# Problem statement
Where does the word "screenshot" show up in the records? Copy every line that has it.

··· Extracted records

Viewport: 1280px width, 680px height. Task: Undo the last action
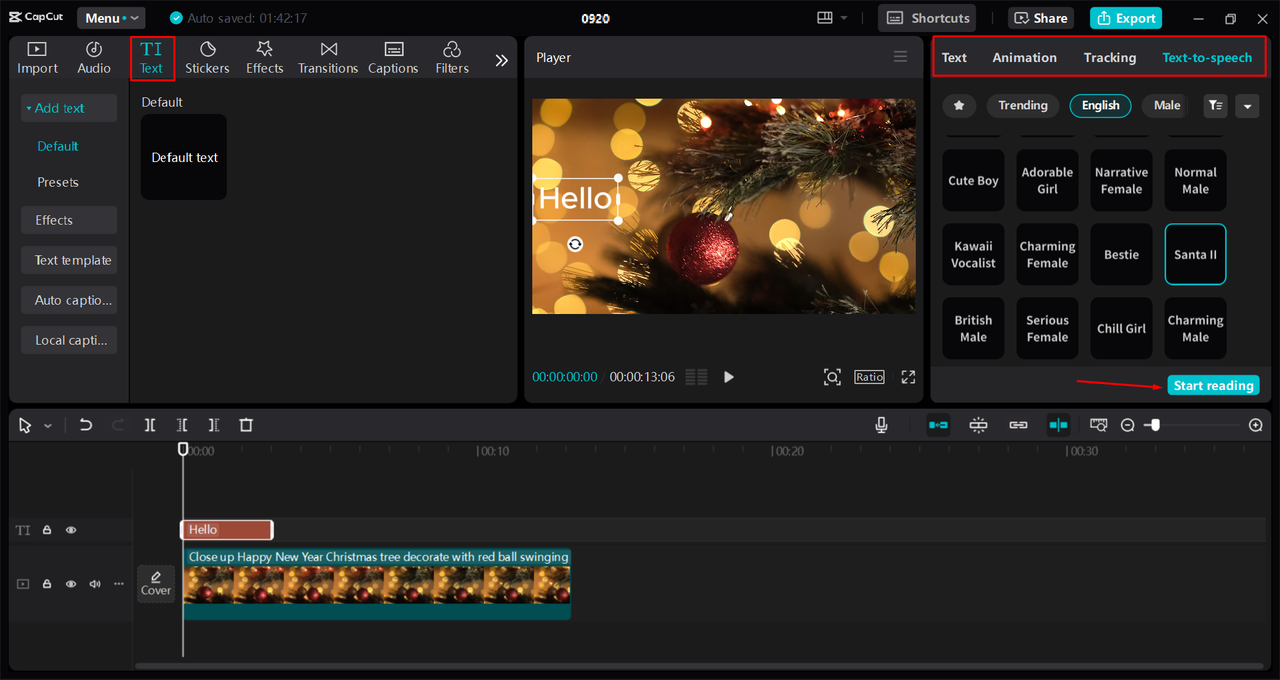pyautogui.click(x=86, y=425)
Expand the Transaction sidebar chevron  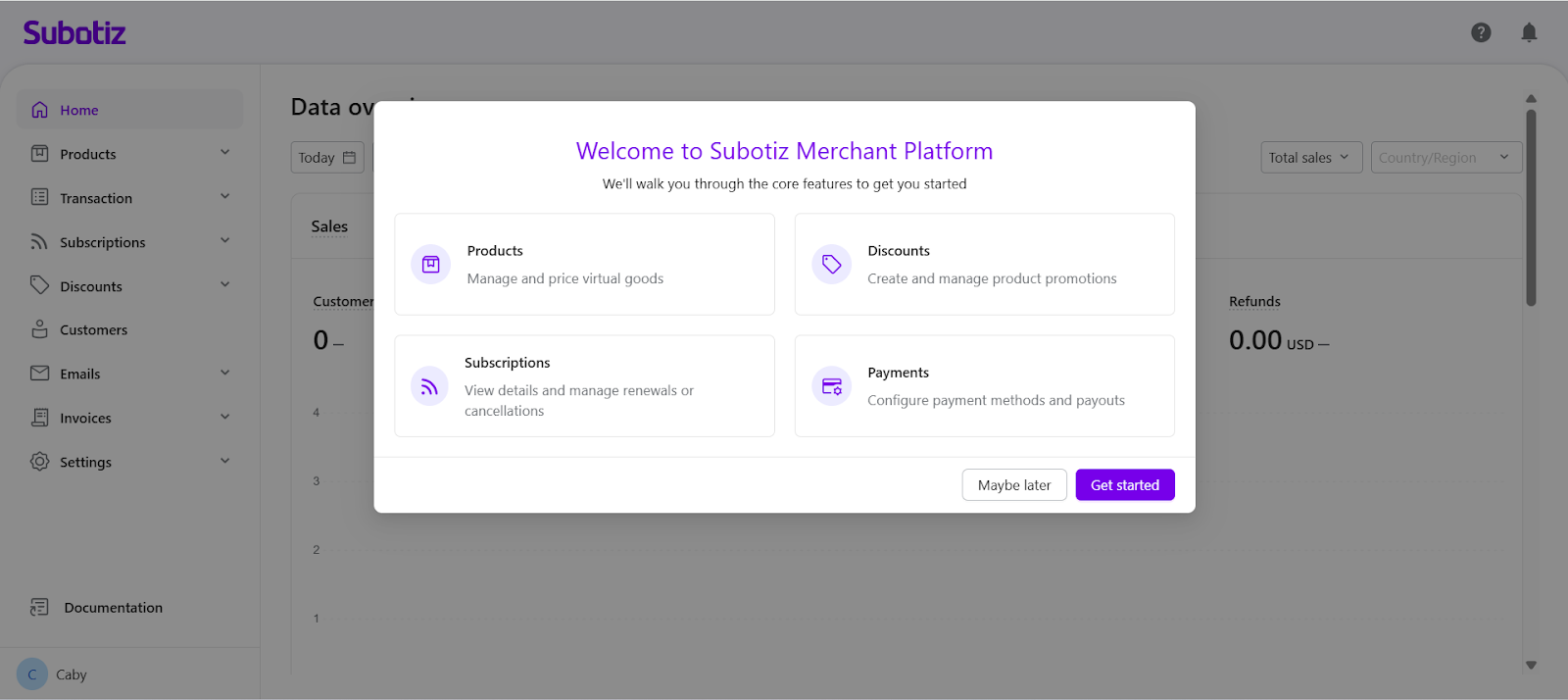pyautogui.click(x=224, y=197)
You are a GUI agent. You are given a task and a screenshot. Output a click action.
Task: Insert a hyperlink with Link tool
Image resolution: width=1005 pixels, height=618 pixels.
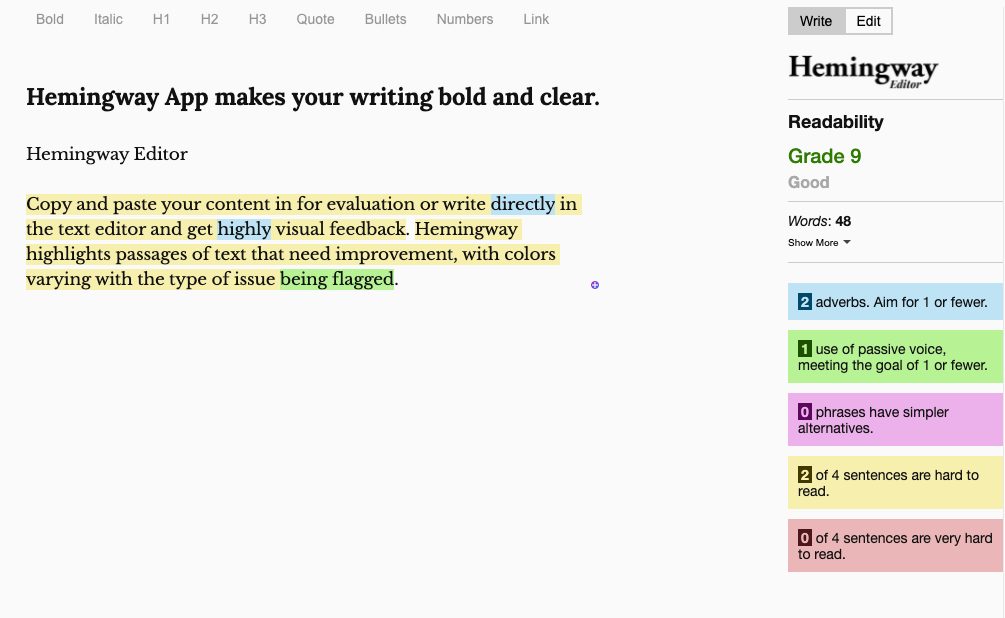(x=536, y=19)
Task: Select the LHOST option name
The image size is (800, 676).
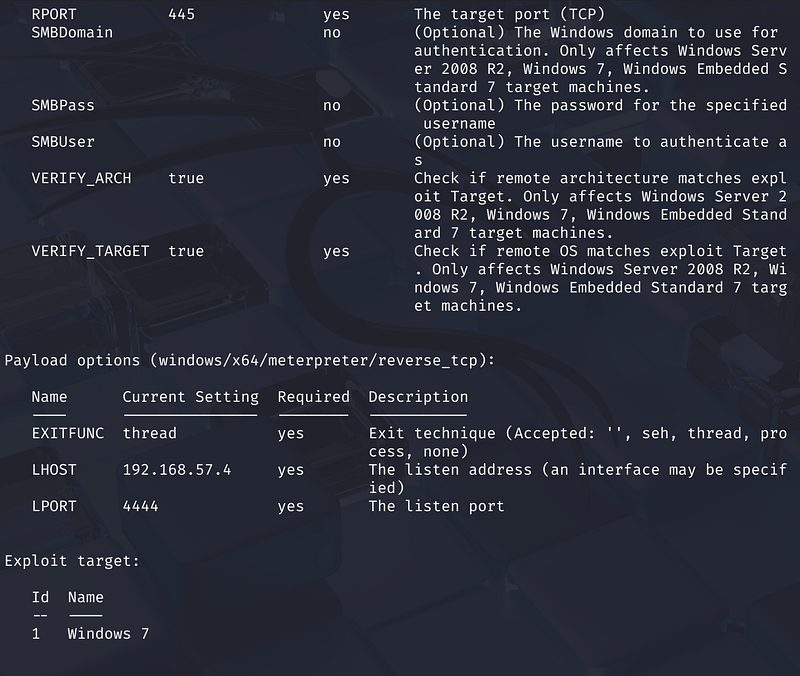Action: [x=54, y=469]
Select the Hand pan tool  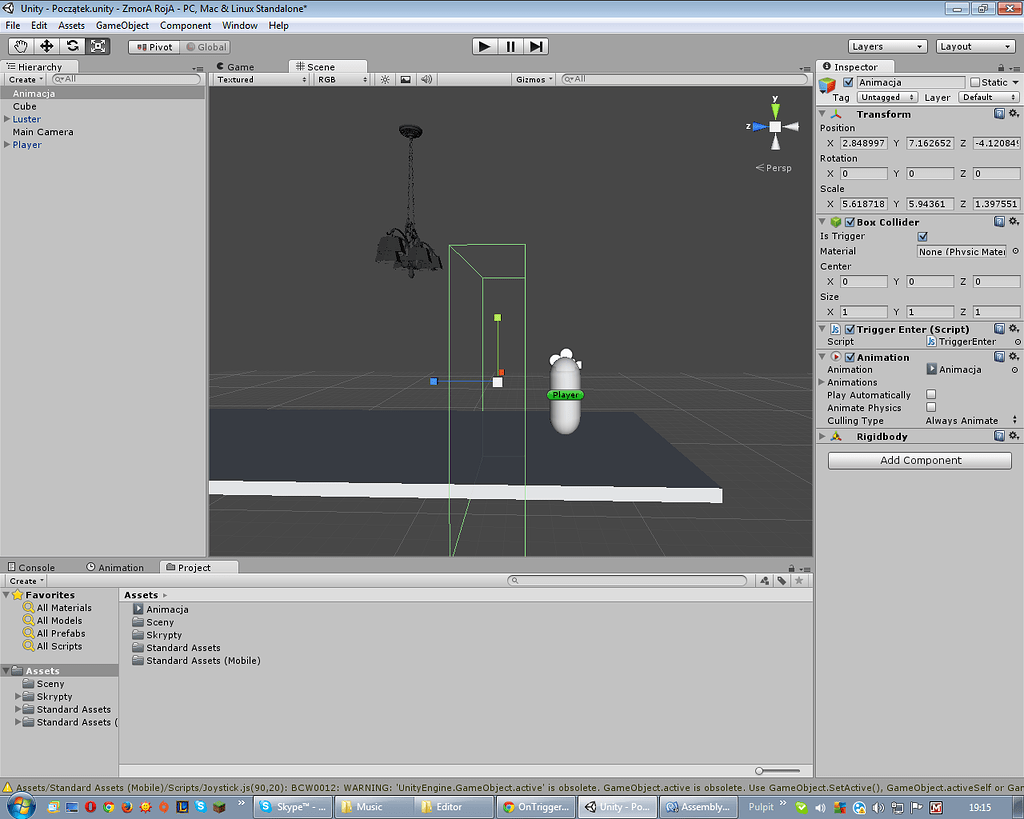pos(19,46)
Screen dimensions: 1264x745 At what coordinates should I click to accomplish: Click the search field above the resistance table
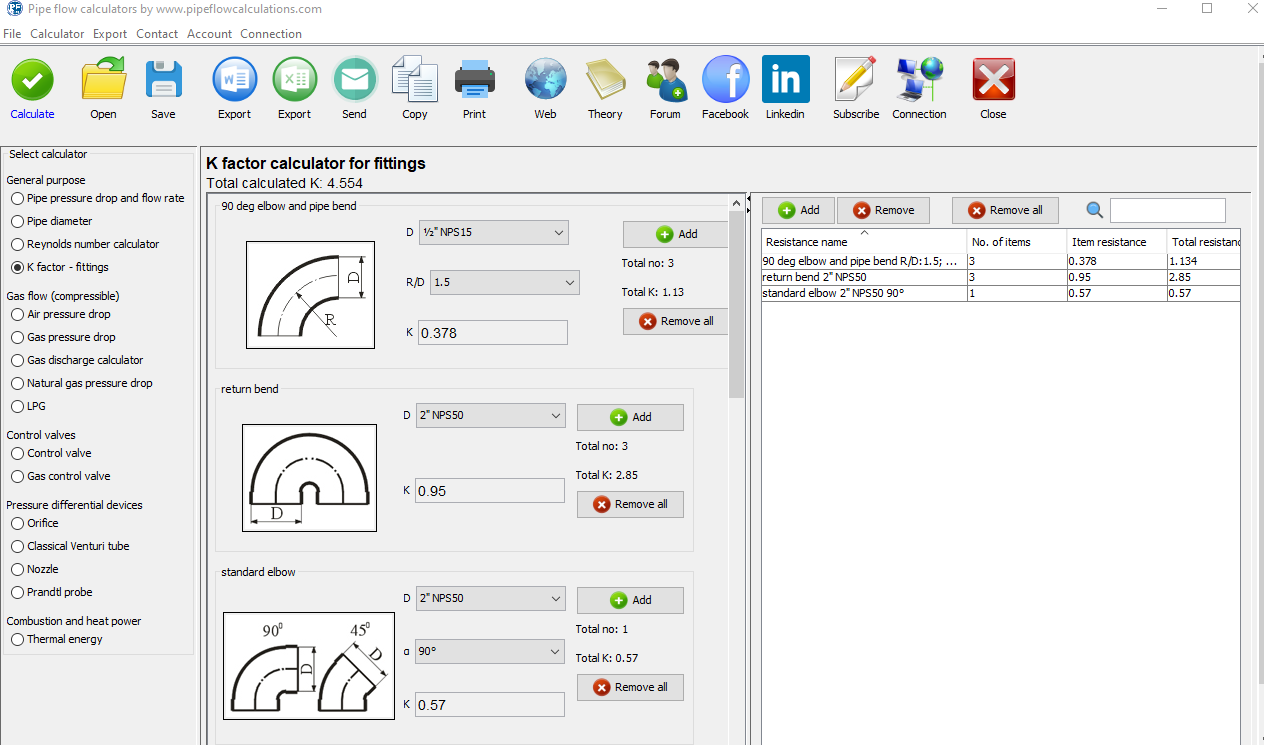1167,210
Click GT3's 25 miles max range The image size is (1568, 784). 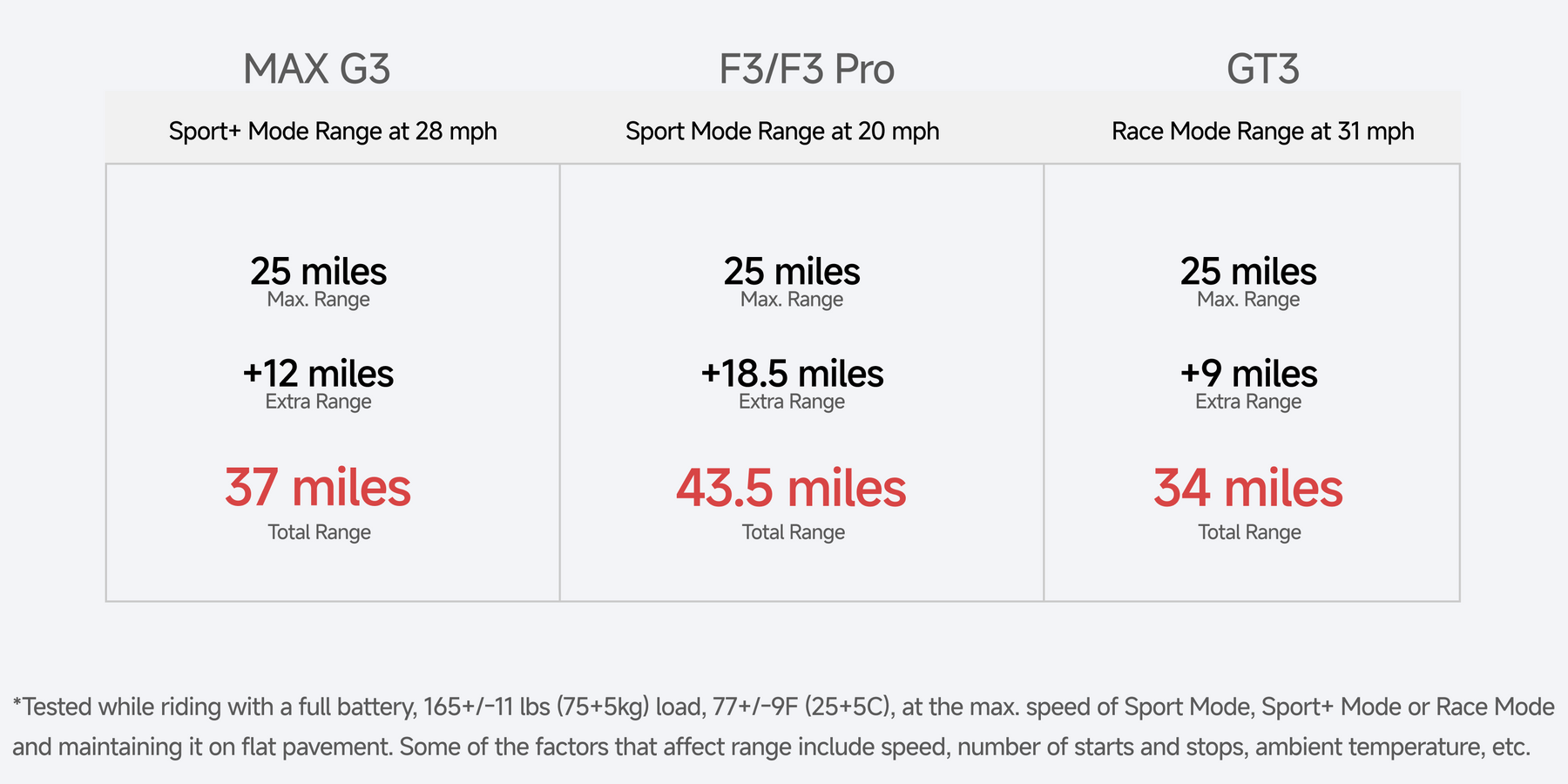(x=1248, y=272)
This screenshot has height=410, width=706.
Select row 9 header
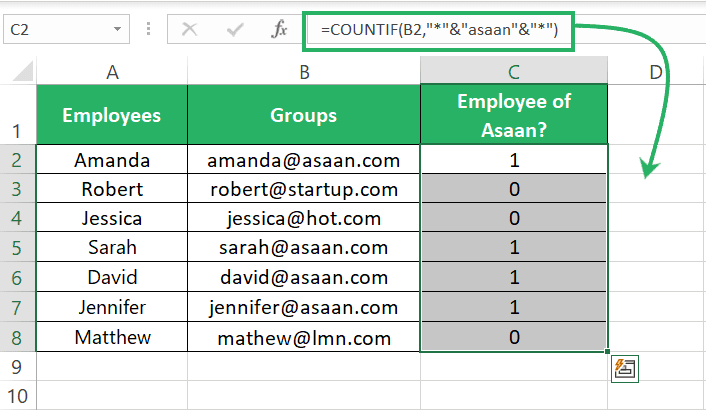click(17, 367)
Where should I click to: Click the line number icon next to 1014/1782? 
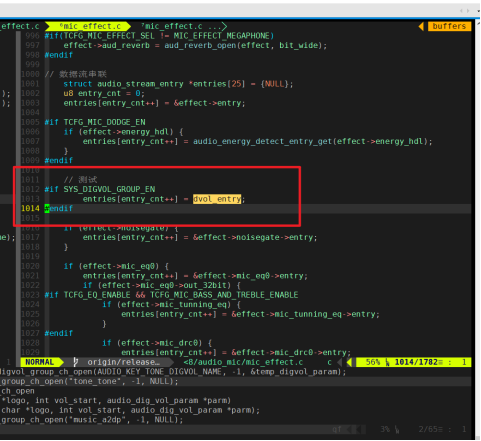tap(387, 362)
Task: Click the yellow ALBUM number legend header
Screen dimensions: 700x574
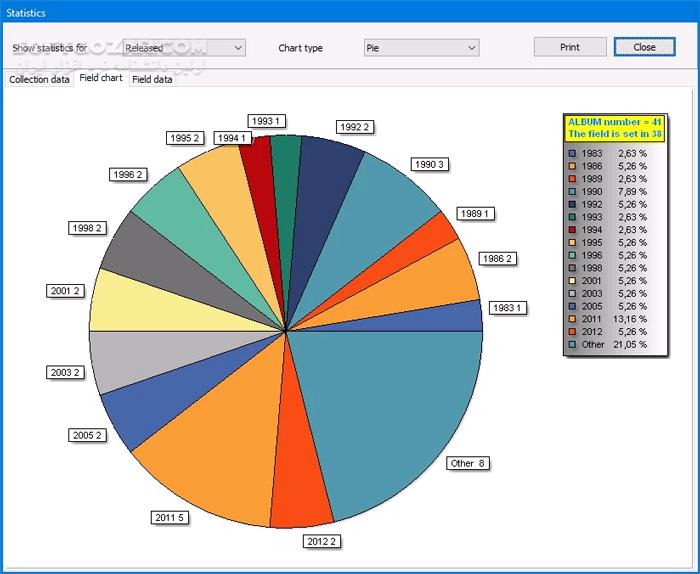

······

# Answer below
You are a GUI agent. You are given a task and a screenshot. Output a click action.
This screenshot has height=410, width=706.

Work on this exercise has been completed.